• **Brief**
Repeat each record below exactly, dropping the pictures.

Top of Material provided

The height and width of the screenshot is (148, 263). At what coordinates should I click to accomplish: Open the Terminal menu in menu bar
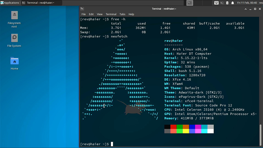tap(111, 14)
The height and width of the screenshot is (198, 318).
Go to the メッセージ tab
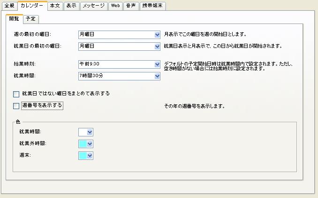click(x=93, y=6)
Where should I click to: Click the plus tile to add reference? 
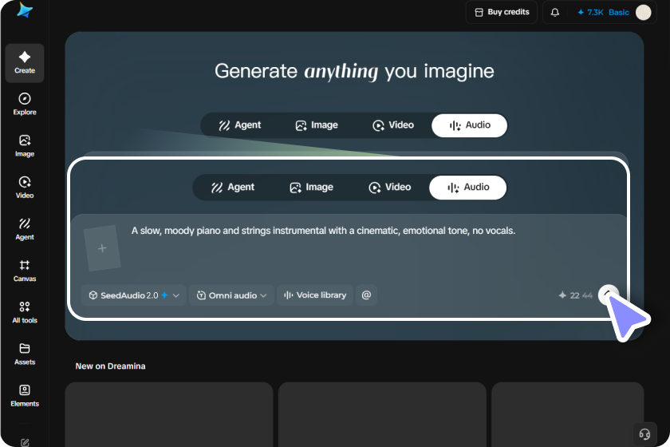[x=102, y=248]
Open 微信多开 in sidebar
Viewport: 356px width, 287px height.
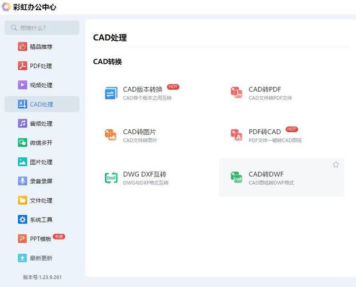[41, 142]
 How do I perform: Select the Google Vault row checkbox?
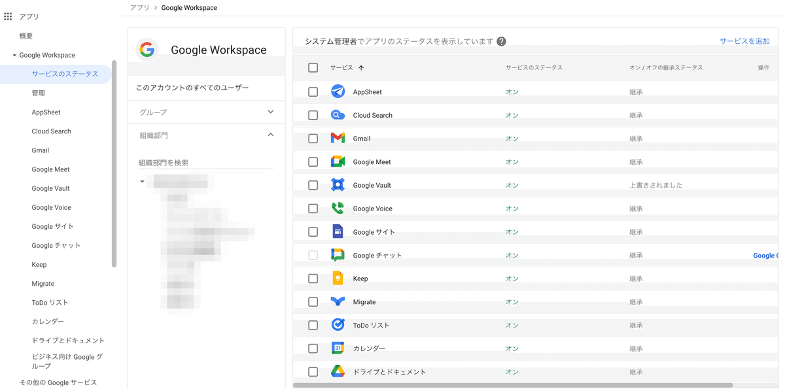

Bottom of Material provided

• **Result for this exercise**
The height and width of the screenshot is (148, 263). At what coordinates should I click to accomplish: Open the Terminal menu in menu bar
tap(111, 14)
The height and width of the screenshot is (198, 318).
Go to the メッセージ tab
click(x=93, y=6)
Where should I click to: Click the plus tile to add reference? 
[x=102, y=248]
Open 微信多开 in sidebar
Viewport: 356px width, 287px height.
[41, 142]
 How do I perform: Select the Google Vault row checkbox?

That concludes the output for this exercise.